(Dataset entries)
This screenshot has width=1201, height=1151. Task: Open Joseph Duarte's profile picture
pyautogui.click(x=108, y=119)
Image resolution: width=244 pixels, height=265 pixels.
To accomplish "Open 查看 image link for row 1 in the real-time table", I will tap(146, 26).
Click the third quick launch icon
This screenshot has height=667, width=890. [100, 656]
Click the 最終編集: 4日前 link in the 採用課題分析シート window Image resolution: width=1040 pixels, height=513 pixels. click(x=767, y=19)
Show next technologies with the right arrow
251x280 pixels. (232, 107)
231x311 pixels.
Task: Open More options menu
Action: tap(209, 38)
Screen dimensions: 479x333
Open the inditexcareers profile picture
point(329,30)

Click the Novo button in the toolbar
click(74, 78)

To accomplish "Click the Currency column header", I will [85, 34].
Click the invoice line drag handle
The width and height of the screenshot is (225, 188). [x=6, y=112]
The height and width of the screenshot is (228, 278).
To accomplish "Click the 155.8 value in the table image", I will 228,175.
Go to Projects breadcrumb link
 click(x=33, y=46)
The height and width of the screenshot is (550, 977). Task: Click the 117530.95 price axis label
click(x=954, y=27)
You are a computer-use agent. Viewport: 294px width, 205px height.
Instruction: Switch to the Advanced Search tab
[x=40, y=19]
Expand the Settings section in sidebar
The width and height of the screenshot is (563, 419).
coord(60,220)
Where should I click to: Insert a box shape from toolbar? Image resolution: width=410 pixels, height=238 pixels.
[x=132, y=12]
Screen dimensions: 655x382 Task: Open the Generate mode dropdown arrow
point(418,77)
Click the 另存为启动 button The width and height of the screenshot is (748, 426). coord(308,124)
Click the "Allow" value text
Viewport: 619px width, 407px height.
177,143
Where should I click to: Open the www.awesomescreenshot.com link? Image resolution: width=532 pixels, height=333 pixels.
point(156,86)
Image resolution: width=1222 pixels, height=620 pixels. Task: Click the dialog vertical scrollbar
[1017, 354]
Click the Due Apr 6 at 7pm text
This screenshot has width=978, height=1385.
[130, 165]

WHAT IS EXPECTED
With nothing left out, return each entry exactly.

REPLY TO THE EXERCISE
This screenshot has width=1201, height=1151. Task: Open Joseph Duarte's profile picture
pyautogui.click(x=108, y=119)
Image resolution: width=244 pixels, height=265 pixels.
To accomplish "Open 查看 image link for row 1 in the real-time table", I will tap(146, 26).
Click the third quick launch icon
This screenshot has height=667, width=890. [100, 656]
Click the 最終編集: 4日前 link in the 採用課題分析シート window Image resolution: width=1040 pixels, height=513 pixels. click(x=767, y=19)
Show next technologies with the right arrow
251x280 pixels. (232, 107)
231x311 pixels.
Task: Open More options menu
Action: tap(209, 38)
Screen dimensions: 479x333
Open the inditexcareers profile picture
point(329,30)

Click the Novo button in the toolbar
click(74, 78)

To accomplish "Click the Currency column header", I will [85, 34].
Click the invoice line drag handle
The width and height of the screenshot is (225, 188). [x=6, y=112]
The height and width of the screenshot is (228, 278).
To accomplish "Click the 155.8 value in the table image", I will 228,175.
Go to Projects breadcrumb link
 click(x=33, y=46)
The height and width of the screenshot is (550, 977). Task: Click the 117530.95 price axis label
click(x=954, y=27)
You are a computer-use agent. Viewport: 294px width, 205px height.
Instruction: Switch to the Advanced Search tab
[x=40, y=19]
Expand the Settings section in sidebar
The width and height of the screenshot is (563, 419).
coord(60,220)
Where should I click to: Insert a box shape from toolbar? Image resolution: width=410 pixels, height=238 pixels.
[x=132, y=12]
Screen dimensions: 655x382 Task: Open the Generate mode dropdown arrow
point(418,77)
Click the 另存为启动 button The width and height of the screenshot is (748, 426). coord(308,124)
Click the "Allow" value text
Viewport: 619px width, 407px height.
177,143
Where should I click to: Open the www.awesomescreenshot.com link? Image resolution: width=532 pixels, height=333 pixels.
point(156,86)
Image resolution: width=1222 pixels, height=620 pixels. Task: Click the dialog vertical scrollbar
[1017, 354]
Click the Due Apr 6 at 7pm text
This screenshot has width=978, height=1385.
[130, 165]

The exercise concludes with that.